Third, the name wasn't changed "back" to AppleWorks - it was confusingly changed to match the name of the other programs (since it was no longer at Claris).
Finally, all of the original authors and other early developers of ClarisWorks started Gobe.
See my earlier post for details.
Bob Hearn
There's a lot of confusion about the history of AppleWorks/ClarisWorks.
You just referenced three different programs, each with entirely different codebases.
The first AppleWorks was text-based, in the days of the IIe. I associate the name Rupert Lissner with early versions of this; Beagle Bros. was involved in later versions, I think. I think there's also some connection to the early MSWorks team.
AppleWorks GS was an independent project, written by StyleWare, and originally to be called GSWorks. Claris bought StyleWare, and it became AppleWorks GS. This was a fairly typical module-based integrated app (i.e. mostly separate programs with a wrapper around them), but you would not believe the challenge of doing something like this with a color GUI on a 2.8 MHz machine. (One unusual feature was an integrated paint/draw environment: objects retained their integrity, but you could e.g. lasso or erase parts of them.)

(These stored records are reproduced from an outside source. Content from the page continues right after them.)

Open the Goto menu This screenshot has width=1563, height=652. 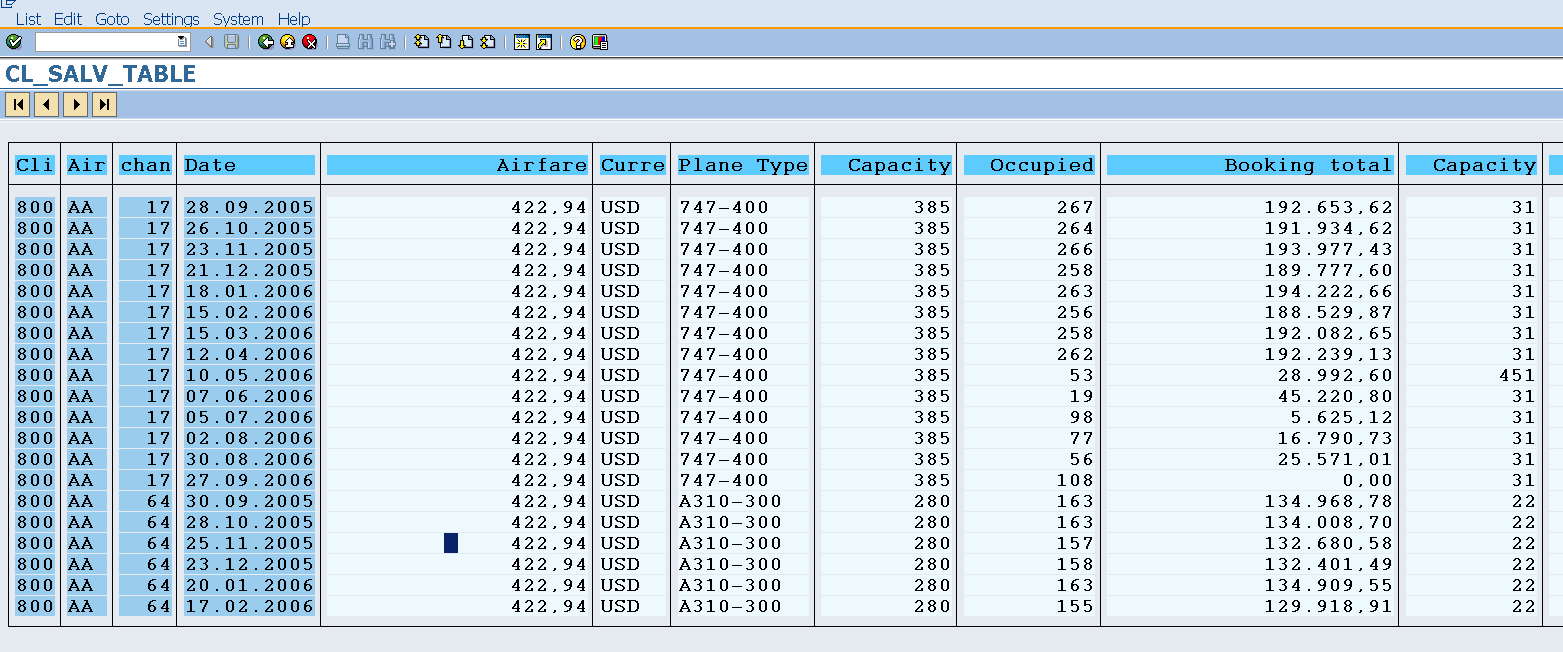112,19
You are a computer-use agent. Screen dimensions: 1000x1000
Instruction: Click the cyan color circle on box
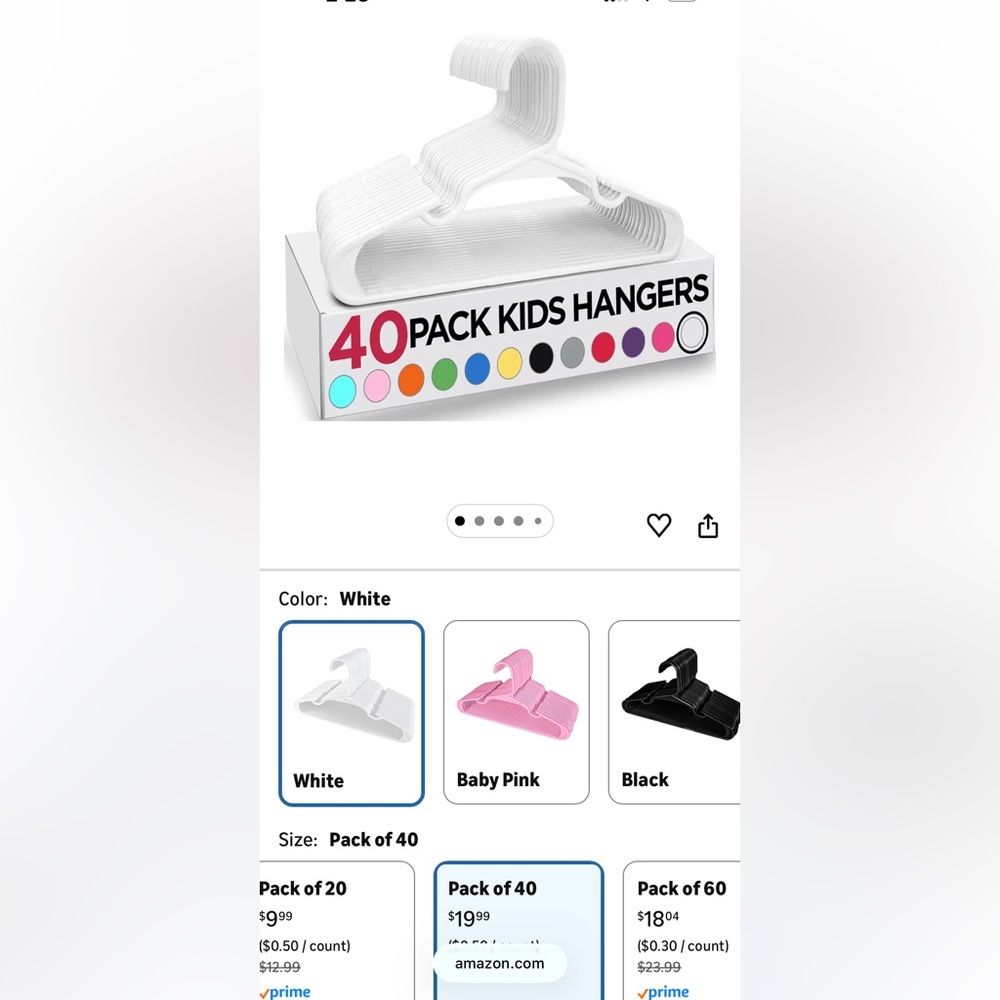[342, 391]
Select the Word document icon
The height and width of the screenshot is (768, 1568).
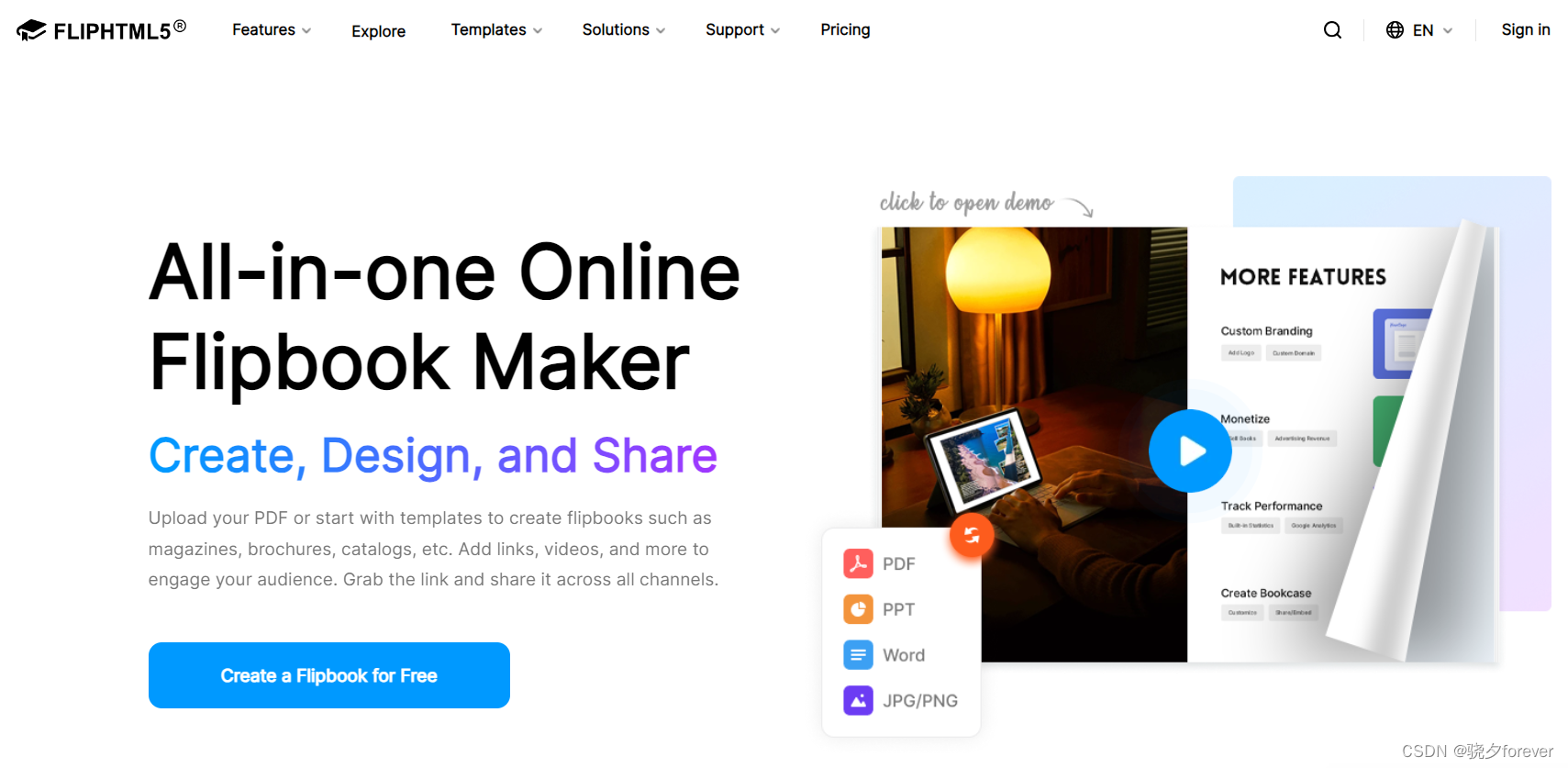[858, 655]
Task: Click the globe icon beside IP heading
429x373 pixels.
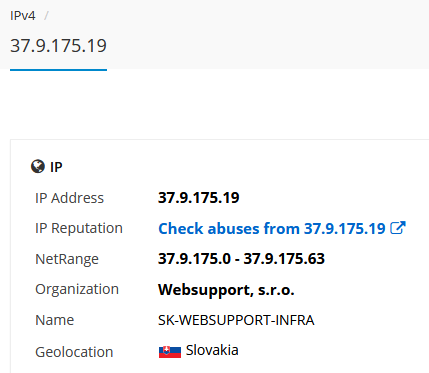Action: tap(38, 166)
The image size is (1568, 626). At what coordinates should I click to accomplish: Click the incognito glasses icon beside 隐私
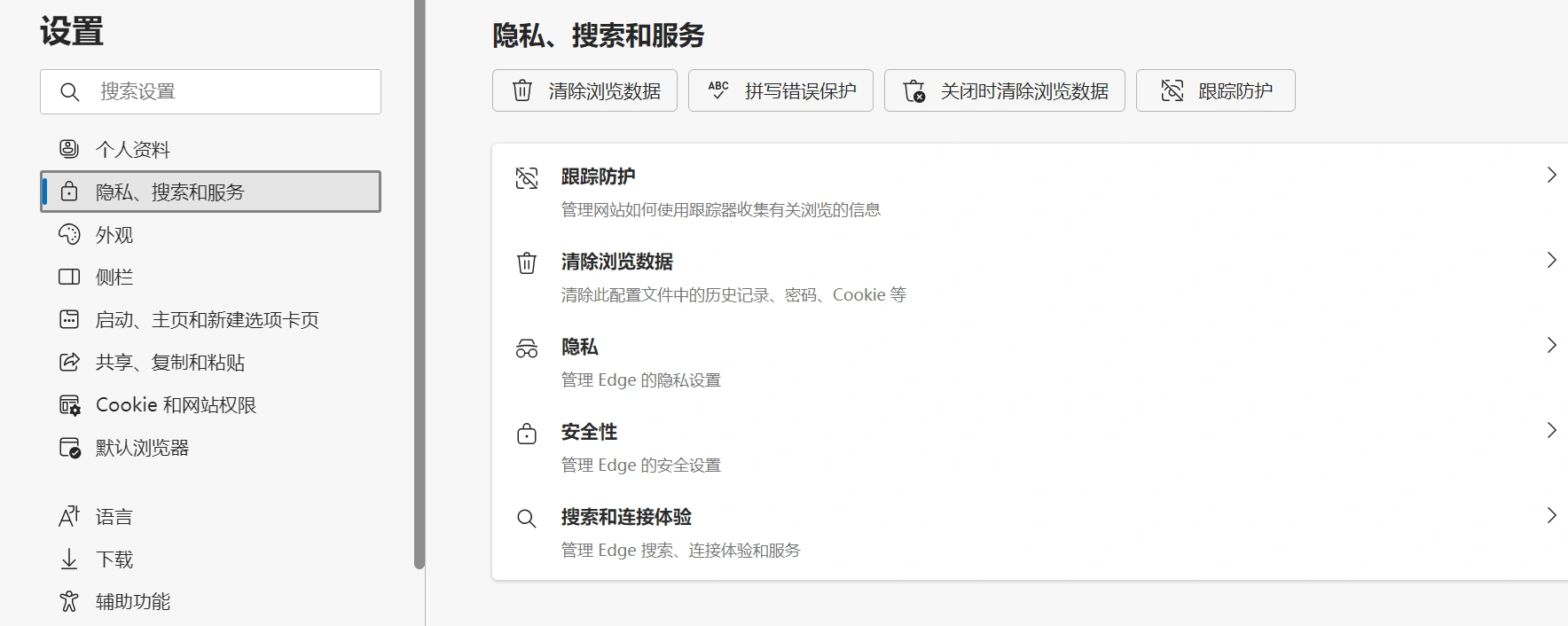click(x=527, y=348)

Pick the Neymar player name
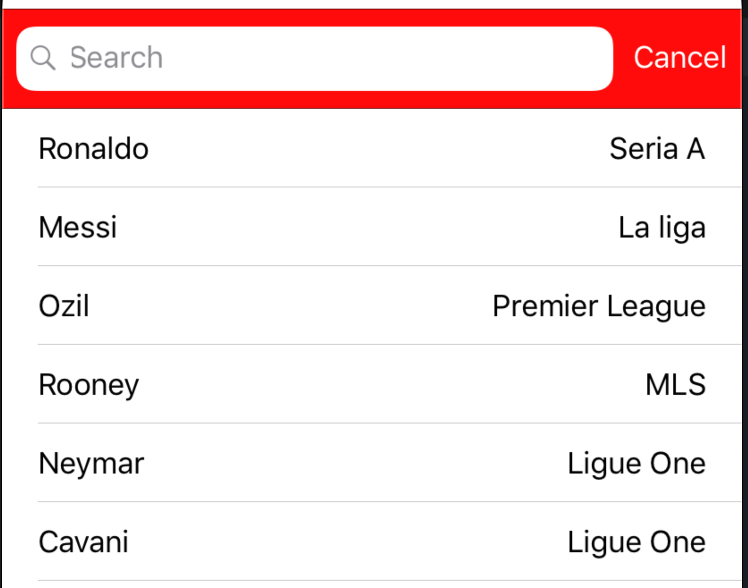coord(91,464)
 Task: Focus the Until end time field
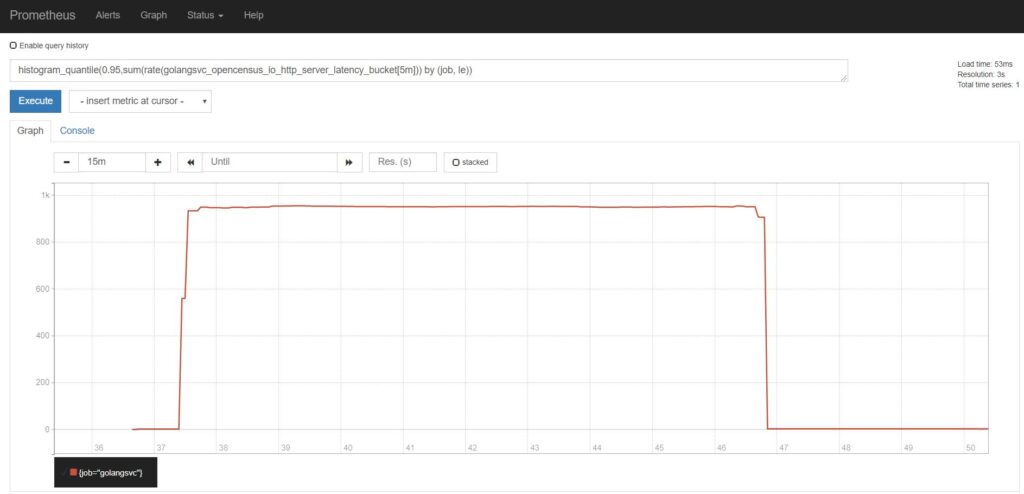[x=270, y=162]
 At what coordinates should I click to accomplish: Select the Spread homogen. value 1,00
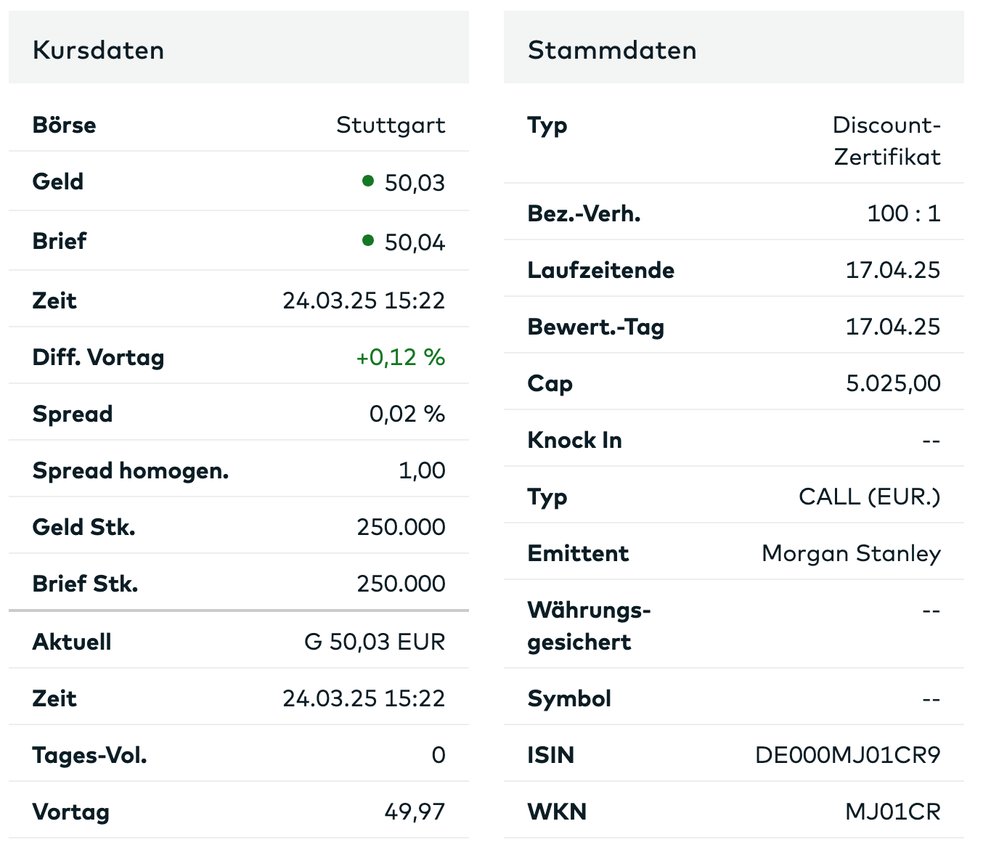[422, 470]
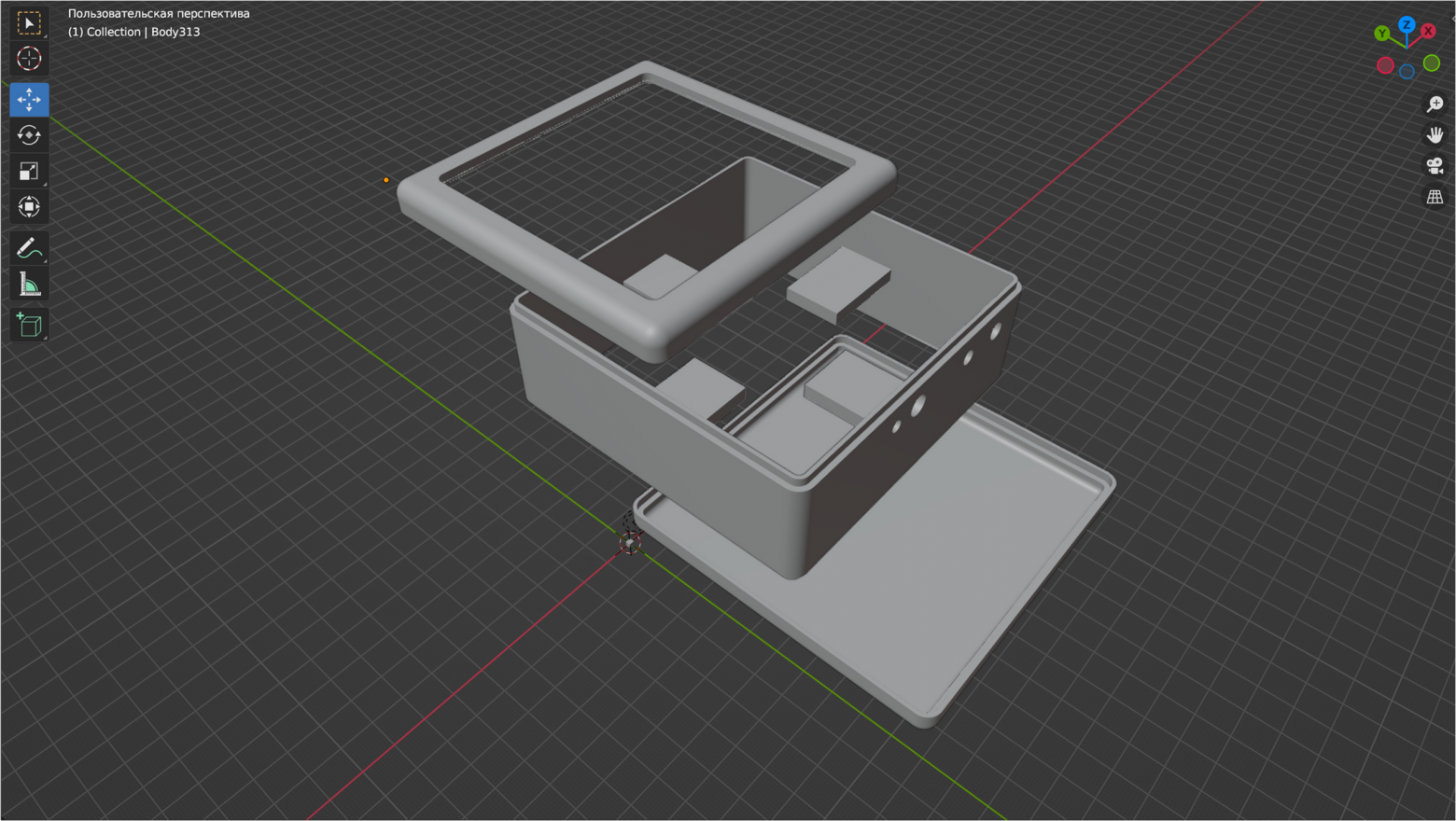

Two of us from StyleWare (myself and Scott Holdaway) later left Claris, wrote what was to become ClarisWorks, and sold it to Claris. Comepletely independent codebase from AppleWorks GS, and a completely different design, much more integrated. (That's right, Claris was there long before ClarisWorks, although people sometimes say "Claris" when they mean "ClarisWorks" - always confuses me.)
Some subsets of the two of us and the other early CW developers worked on ClarisWorks through version 5. Most of this group was later at Gobe, writing Gobe Productive (originally for BeOS, now for Windows as well).
Eventually Apple dismantled Claris. What was left became FileMaker Inc.; ClarisWorks transitioned to Apple, renamed (confusingly) AppleWorks. None of the original ClarisWorks developers are involved with AppleWorks at this point.
Although I'm somewhat depressed at what's become of ClarisWorks, I'm hopeful that StarOffice will be good for the Mac. (Either that, or I'll have to go write another integrated app - I won't use MS software.)
Bob Hearn
Nothing's better for cranking out code than Led Zep, especially late at night when you need energy.
Bach or Vangelis when more deep thought is required.
I second this. ClarisWorks (now AppleWorks) was done in Metrowerks (1.0 and 2.0 were in Think C) - on the Mac at least, it is a great environment. And Apple would have really been screwed if Metrowerks hadn't come around - there was no other reasonable way to port programs to the PPC architecture. I've been thinking about getting the Linux version. Anyone tried it with LinuxPPC? And that review was kind of short on specifics. How does the Linux version really compare to the Mac version?
From someone peripherally involved in this, the machine runs BeOS, but with Microworkz' own window dressing on it. I don't know what the "hybrid" deal is - as someone mentioned, BeOS is POSIX compliant, so many Unix or Linux apps could be provided. However, no X windows.
They'll be bundling our BeOS office package, Gobe Productive. Which most definitely does NOT run on Linux.